### [Work instruction]
Report all lines of the data below that hold the word "cookie".
*** Supplied information ***
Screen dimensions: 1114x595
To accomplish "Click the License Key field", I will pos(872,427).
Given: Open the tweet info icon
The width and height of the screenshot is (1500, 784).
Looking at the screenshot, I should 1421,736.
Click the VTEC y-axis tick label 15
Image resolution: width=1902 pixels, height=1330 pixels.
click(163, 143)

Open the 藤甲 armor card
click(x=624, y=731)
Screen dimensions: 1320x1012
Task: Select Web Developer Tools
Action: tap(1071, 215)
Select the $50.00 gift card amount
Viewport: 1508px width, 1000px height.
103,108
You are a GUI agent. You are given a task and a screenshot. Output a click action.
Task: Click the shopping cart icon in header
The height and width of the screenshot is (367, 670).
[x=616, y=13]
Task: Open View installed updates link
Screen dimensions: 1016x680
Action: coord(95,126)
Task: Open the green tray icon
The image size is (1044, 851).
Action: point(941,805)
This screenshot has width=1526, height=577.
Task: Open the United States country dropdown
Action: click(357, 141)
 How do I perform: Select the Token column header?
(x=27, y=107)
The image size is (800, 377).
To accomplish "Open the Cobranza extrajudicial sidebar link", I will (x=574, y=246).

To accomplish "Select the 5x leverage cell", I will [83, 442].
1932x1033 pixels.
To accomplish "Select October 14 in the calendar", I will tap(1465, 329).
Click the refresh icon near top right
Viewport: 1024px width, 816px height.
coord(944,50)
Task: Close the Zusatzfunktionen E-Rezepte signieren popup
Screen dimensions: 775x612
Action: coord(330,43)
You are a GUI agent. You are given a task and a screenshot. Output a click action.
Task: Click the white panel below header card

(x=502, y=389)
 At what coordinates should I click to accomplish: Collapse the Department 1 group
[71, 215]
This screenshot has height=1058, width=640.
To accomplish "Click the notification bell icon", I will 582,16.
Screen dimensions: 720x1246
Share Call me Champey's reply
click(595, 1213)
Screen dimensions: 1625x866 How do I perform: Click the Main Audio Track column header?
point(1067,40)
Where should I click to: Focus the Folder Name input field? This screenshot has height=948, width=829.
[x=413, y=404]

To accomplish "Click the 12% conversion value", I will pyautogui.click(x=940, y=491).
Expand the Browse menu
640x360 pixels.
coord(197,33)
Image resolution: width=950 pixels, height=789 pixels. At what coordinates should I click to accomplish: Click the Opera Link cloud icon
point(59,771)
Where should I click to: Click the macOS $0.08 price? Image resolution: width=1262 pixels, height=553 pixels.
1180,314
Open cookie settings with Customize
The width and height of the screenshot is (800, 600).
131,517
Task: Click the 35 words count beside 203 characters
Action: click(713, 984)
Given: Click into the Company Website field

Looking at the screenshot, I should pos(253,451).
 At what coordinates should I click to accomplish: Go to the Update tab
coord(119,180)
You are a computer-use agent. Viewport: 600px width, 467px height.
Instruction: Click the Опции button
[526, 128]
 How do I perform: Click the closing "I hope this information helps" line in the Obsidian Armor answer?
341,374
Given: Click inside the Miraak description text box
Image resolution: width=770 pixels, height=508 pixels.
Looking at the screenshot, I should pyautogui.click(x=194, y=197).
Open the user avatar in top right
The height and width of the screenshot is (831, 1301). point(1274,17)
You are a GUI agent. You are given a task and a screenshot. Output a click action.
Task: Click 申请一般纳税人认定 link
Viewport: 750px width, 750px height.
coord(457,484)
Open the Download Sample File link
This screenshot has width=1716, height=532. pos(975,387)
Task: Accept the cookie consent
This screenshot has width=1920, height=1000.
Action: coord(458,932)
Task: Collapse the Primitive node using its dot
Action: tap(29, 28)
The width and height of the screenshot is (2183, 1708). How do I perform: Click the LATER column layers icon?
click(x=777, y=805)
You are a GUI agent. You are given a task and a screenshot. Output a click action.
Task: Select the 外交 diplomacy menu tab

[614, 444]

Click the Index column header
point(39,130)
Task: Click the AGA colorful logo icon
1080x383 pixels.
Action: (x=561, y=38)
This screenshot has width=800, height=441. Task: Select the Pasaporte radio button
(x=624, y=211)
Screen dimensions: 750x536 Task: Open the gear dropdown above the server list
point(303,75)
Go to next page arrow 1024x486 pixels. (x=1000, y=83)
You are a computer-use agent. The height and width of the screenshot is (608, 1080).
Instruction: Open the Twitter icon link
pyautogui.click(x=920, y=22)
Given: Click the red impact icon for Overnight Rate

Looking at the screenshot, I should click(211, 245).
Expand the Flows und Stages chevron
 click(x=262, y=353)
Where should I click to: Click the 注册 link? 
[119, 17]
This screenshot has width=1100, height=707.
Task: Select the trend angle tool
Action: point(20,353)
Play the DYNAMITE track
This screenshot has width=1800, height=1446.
*** End of Supplied information ***
### [Result of the task]
Open cookie settings with Customize
Task: Accept the cookie consent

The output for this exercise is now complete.